Répondre à la grande question formulée plus haut, c’est commencer par déconstruire tout ce que l’expérience voulue par David Cage, son auteur, a (sans jeu de mot) d’autoritaire et de radical. Des séquences longues, qui auraient semblée inacceptablement contemplatives dans un autre média et qui, par la ponctuation d’actions simples (se raser, boire un café), posent des fondations emphatiques solides entre soi et les personnages. Une absence de récompense autre que la satisfaction d’avoir menée le déroulement d’une séquence narrative à son terme (décès de son personnage principal y compris, pas de game over ni de checkpoints salvateurs). Une hyper contextualisation des commandes qui humanise brillamment le propos de l’ambivalence morale ; dans Heavy Rain le même bouton peut servir à langer un nourrisson, prendre un sniff de drogue ou ramasser un indice, flinguer de sang froid ou réconforter d’une tape sur l’épaule. Une valorisation exubérante, totale de l’imagination du joueur, de son « et si ? magique » stanislavskien, qui fait du cours de Heavy Rain, une machine à formuler des hypothéses qui habite, en surchauffe permanente, la conscience du joueur, des heures, des jours après avoir poser la manette.
Vue par Quantic Dream, la vie de père n’est pas un long fleuve tranquille, c’est une crue mortelle qui balaye les digues de ce qu’un joueur est prêt à faire subir à son personnage principal (parmi quatre protagonistes aux destins croisés), Ethan Mars, dans l’obtention d’un but, sauver son fils des griffes du tueur à l’origami. Et cela constitue sans doute les seuls moments (à l’exception d’une fusillade éclair aux faux airs de rail shooter) où Heavy Rain retourne involontairement son propos anti-jeu vidéo contre lui-même. Parce qu’à la question, « jusqu’ou irez-vous par amour ? » le « joueur » (qu’il s’agisse d’un état d’esprit solidement ancré ou d’un spectateur-nouveau joueur, pris dans le fil d’une narration dont il a pour la première fois la responsabilité) répondra naturellement : « jusqu’au bout des actions qui me seront permises ». En clair, dans ses moments les plus extrêmes, à l’ombre humide de ses choix cornéliens, l’impératif ludique (celui de la curiosité intellectuelle soutenue par la volonté de vaincre) l’emporte sur la morale individuelle. Qu’importe. Une fois l’histoire achevée, le coupable démasqué, l’affaire résolue (ça ou tout le contraire d’ailleurs), la machine à raconter continue son oeuvre dans la bibliothèque personnelle des souvenirs amassés par le joueur. En cela, rejouer à Heavy rain (et plus encore s’il s’agît d’un chapitre pris au hasard) n’est pas seulement une curiosité mal placée, c’est mettre à nu et hors contexte un mécanisme d’horloger dont les éléments séparés tombent en poussière sitôt isolés.

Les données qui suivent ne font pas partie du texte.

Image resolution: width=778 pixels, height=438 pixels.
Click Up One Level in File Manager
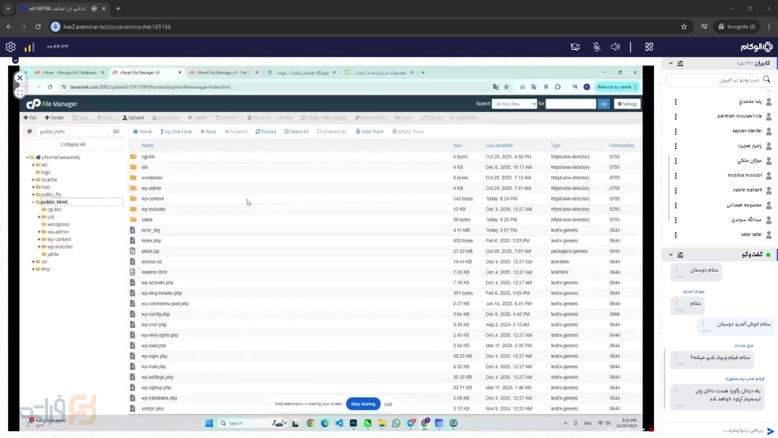tap(177, 131)
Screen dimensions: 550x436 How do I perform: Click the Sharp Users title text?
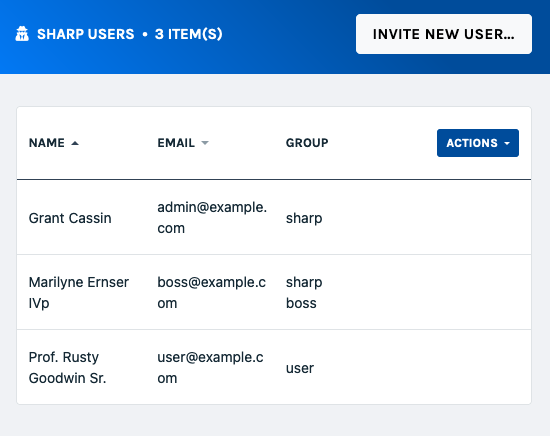[x=86, y=34]
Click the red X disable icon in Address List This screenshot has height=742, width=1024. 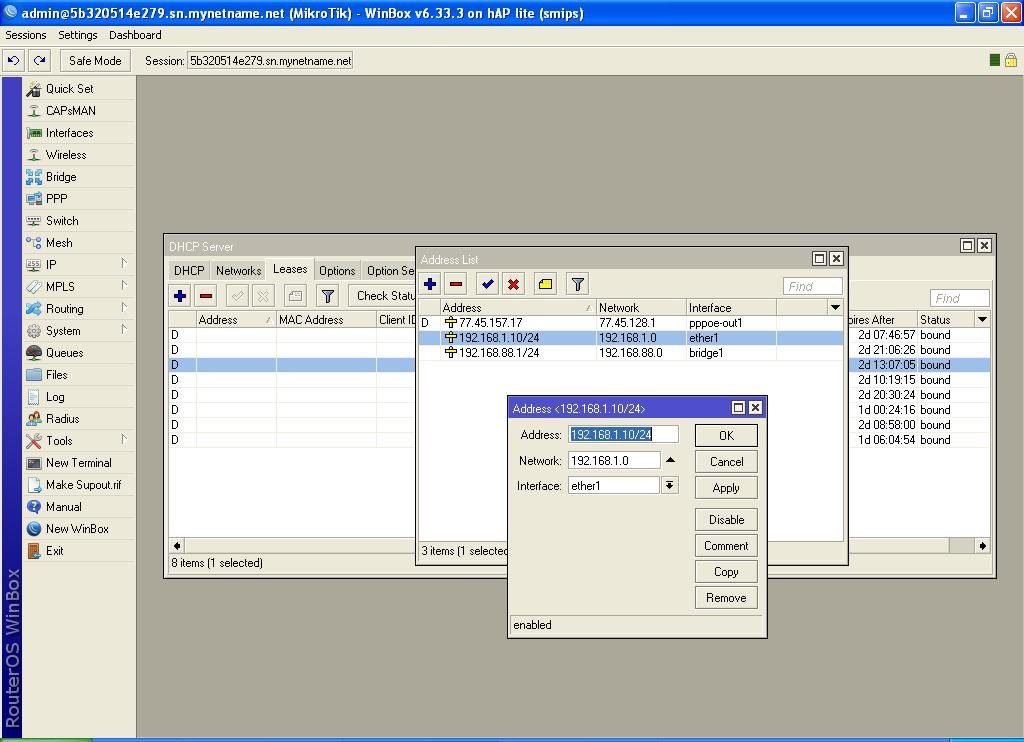coord(513,284)
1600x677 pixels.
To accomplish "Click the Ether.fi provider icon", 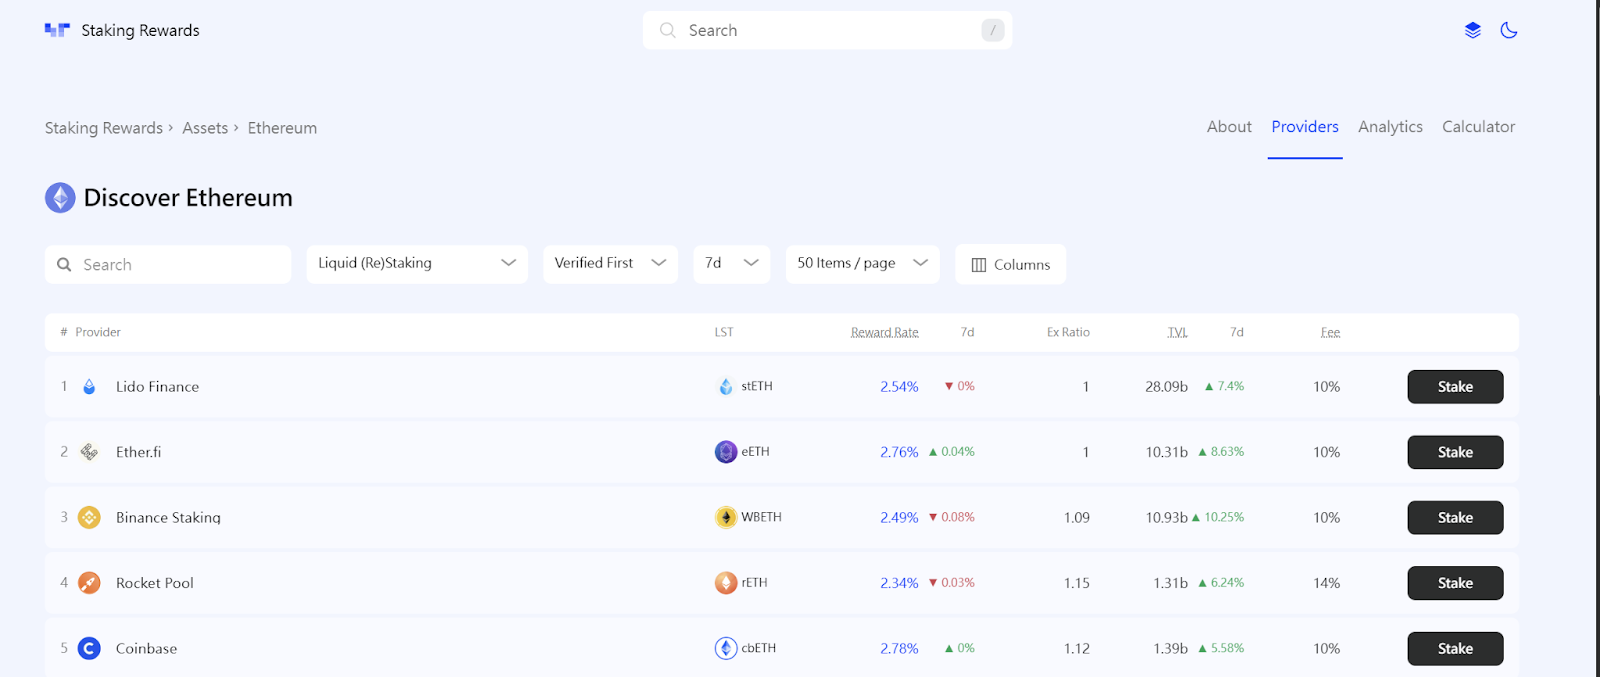I will click(x=89, y=452).
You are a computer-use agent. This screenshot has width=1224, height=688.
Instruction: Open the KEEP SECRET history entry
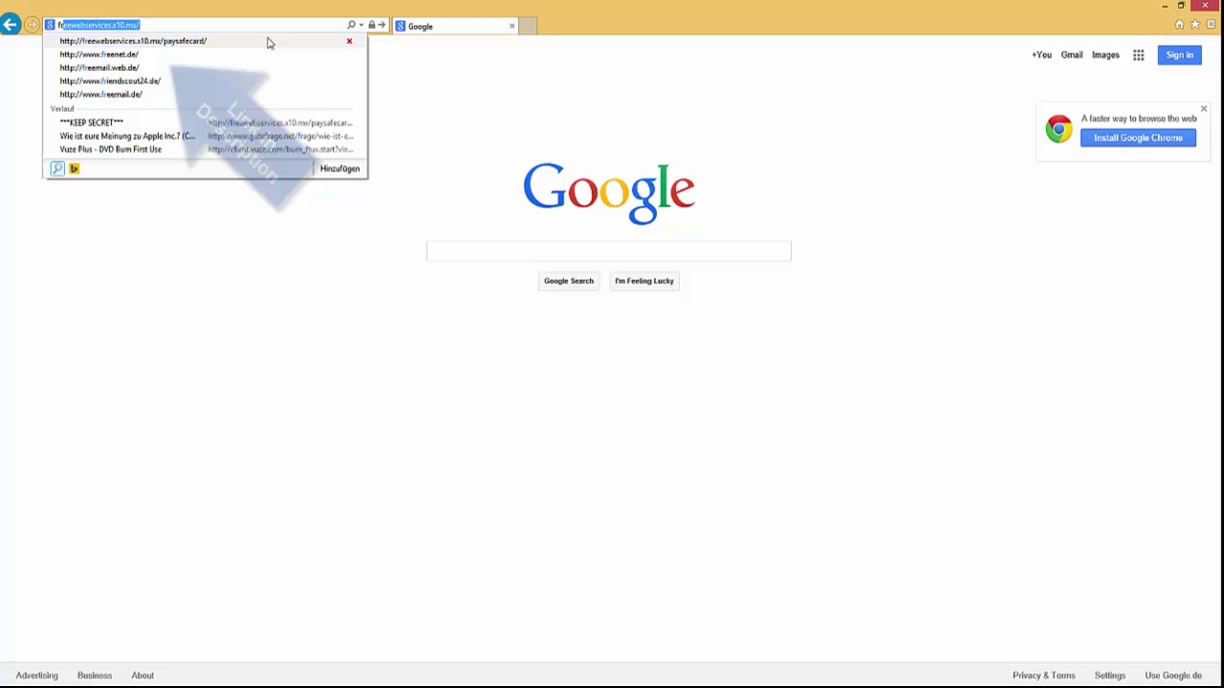[x=92, y=123]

Peut-on critiquer une histoire parfois maladroite ou trop convenue, une maniabilité de déplacement hasardeuse ? Sans doute. Mais par ses partis pris monstrueux et radicaux, par ses langueurs triviales, intimistes, les cruels coups du sort de son scénario élastique et son refus d’accorder une seconde chance à son joueur, Heavy Rain élargit ce qu’on est en droit d’attendre, de supporter d’une situation interactive et nous réapprend la leçon partagée par Nietzsche et Hesse. Ne regarde pas en arrière. Aime ton destin. Jusqu’au désespoir. Amor Fati.